Wednesday, September 10, 2014

Women in Art

   After a forty-year reign of Milton Esterow, ARTnews has become ARTNEWS. With her first issue (September 2014), the new editor-in-chief, Sarah Douglas, has also launched a very handsome new design. Much hangs from the fact that the magazine is now three quarters of an inch wider, giving ARTNEWS a classier look and feel. Gone are pages with three narrow columns.  The pervasive format now is a page with two columns that are a bit wider than in the prior layout: calmer, easier on the eye. Gone, too, are quite large and very black headlines; they have been replaced by classy capitals, big enough at five sixteenth of an inch to stand out, even though they are elegantly slim. There are other modifications going in the same direction; even the ads—of which there are of course many—strike me as calmer. The new totality is quieter without being reticent and very handsome. The new broom has swept well.
   Because of the new look I went through the issue more alertly, even though Ms. Douglas noted in her Editor’s Letter that its content had been determined before she came aboard. In doing so, I became fully conscious of a fact of which I had been vaguely aware before this. Let me get to my point by citing a few statistics.
   The September 2014 issue consists of thirty-six articles and reviews that are signed by their authors. Of these, twenty-nine were written by seventeen women, since five of the authors wrote more than one piece, with Barbara Pollack and Barbara MacAdam, ARTnews old timers, writing five of them between them. Seven of the articles were written by men, with none writing more than one. To show that I can do elementary arithmetic, this comes to 80.5+% feminine authorship, compared to 19.4+% pieces written by males.
   This ratio is very similar to that put before us by journalists and others who keep track of ratios of male and female incumbents in leading roles: CEOs, engineers, etc.  Except! that the sexes (OK: genders) are reversed. Here, for art reporting, the big number holds for women.
   My explanation for this fact—for what it’s worth—is not very flattering to the cadre who are doing such a splendid job reporting on what goes on in the world of art. There are vastly more female elementary school teachers than there are men in those jobs. It’s a fair analogy, even if the reasons are not cheerful. Both jobs call for a considerable amount of competence, if different, to be sure, and dedication. Neither, however, is paid all that well; indeed, neither job may pay enough to afford a life of reasonable comfort. So, I have no doubt—without having any actual knowledge—that a significant portion of those teachers and art reporters are what used to be called second earners. While I am ignorant of the background of most of the male authors, I’d bet that writing for ARTNEWS is for them not what they actually live on. There is room for progress!
   On a related front, it was good to see that Linda Nochlin’s upbeat interview thirty-six years after her famous 1971 ARTnews article, “Why Have There Been No Great Women Artists?” In the extensive conversation with Barbara MacAdam—for years associated with that publication and now co-executive editor. Find that conversation here: http://www.artnews.com/2007/02/01/where-the-great-women-artists-are-now/. It’s not just that Linda (we were colleagues at Vassar many moons ago) has mellowed, but, as you’d expect, she was totally au courant with the art scene of the day (the conversation took place in 2007). Maybe she had notes in front of her, but whether or not, her recital of a great many women artists now at work was impressive. She didn’t simply rattle off a lot of names, but characterized the work of most of the ones she mentioned. The upshot—not really news for a reasonably alert observer of the art scene—was a picture of a lively and very varied population of women artists.
   Has the millennium of gender equality been reached? No, not as yet. The vast majority of those who buy works of art are men who express their attitude by paying higher prices for their purchases when the creators are men than they do for the work of women artists.
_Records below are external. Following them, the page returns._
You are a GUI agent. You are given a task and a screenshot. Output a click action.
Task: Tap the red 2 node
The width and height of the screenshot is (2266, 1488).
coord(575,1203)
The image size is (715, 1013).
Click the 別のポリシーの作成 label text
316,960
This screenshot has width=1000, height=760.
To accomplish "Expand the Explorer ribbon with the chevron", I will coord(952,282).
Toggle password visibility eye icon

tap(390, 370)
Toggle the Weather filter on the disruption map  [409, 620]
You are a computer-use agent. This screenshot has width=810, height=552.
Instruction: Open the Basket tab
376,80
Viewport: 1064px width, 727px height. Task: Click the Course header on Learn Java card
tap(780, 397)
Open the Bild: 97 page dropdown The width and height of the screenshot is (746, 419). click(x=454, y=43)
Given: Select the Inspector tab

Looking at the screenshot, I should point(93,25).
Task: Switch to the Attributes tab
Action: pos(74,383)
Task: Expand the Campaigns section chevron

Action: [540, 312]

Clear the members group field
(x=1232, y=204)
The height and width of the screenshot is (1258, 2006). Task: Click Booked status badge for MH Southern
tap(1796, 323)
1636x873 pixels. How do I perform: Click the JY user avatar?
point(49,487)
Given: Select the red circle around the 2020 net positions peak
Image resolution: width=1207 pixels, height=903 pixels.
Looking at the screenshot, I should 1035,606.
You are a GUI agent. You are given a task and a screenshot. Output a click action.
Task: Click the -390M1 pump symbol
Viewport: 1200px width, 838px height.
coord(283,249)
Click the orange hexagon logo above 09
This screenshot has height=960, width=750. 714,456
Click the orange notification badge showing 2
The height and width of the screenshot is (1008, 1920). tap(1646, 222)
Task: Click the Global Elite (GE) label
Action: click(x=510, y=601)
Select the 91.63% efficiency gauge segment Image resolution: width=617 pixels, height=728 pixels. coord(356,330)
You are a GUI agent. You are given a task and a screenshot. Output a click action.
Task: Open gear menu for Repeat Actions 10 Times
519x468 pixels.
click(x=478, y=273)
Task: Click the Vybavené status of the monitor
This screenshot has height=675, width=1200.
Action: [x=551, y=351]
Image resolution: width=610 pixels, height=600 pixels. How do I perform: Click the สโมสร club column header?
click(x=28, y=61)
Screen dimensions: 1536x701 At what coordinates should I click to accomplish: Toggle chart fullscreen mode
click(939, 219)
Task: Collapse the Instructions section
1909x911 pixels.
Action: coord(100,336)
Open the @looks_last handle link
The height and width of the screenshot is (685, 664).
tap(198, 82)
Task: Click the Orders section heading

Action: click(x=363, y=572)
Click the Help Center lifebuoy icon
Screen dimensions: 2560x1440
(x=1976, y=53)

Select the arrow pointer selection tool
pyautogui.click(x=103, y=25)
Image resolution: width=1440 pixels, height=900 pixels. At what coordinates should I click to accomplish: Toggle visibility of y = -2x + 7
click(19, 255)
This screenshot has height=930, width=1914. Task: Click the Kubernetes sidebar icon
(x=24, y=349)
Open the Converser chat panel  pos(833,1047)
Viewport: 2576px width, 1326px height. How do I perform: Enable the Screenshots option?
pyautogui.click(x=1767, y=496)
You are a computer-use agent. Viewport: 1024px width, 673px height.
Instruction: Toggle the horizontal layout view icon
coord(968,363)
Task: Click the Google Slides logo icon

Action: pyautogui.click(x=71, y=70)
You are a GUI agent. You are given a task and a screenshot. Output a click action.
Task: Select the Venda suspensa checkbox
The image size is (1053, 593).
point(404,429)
   Finally, Linda Nochlin did not promote any of the post-1971 women artists into the “great” category that was the subject of her original article. But in many ways, her optimism in that interview makes that issue moot. It is clear—though she did not say so—that she thinks the structural reasons that, through decades, indeed centuries, prevented (or made it extremely unlikely) for a great woman artist to emerge have largely if not entirely disappeared. If so, that’s the good news. But alas, the removal of obstacles is only a necessary condition for bringing about such a desired goal. The sufficient condition for the appearance of a great woman artist is to have a female genius be born. And that is beyond anyone’s control. Even Rembrandt’s parents were just lucky.